(Pixel coordinate grounding data)
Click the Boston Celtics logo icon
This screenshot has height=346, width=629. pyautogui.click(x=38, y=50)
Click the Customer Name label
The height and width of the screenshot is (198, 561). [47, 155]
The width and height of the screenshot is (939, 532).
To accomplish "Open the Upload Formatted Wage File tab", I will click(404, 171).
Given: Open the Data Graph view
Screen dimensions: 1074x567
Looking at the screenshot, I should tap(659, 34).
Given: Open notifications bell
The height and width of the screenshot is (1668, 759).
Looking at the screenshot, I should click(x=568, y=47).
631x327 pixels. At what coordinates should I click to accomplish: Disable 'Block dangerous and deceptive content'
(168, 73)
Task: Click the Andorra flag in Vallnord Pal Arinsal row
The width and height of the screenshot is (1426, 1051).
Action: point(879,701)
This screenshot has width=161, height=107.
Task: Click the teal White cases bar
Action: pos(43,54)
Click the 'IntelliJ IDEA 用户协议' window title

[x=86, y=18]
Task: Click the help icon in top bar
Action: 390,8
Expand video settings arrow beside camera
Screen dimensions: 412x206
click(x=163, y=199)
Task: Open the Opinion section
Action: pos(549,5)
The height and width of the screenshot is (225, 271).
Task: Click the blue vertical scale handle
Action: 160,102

**What to work on**.
What is needed is each line from the records with the word "Given" in it.

**Reply**.
Given: Open the Data Graph view
Given: Open notifications bell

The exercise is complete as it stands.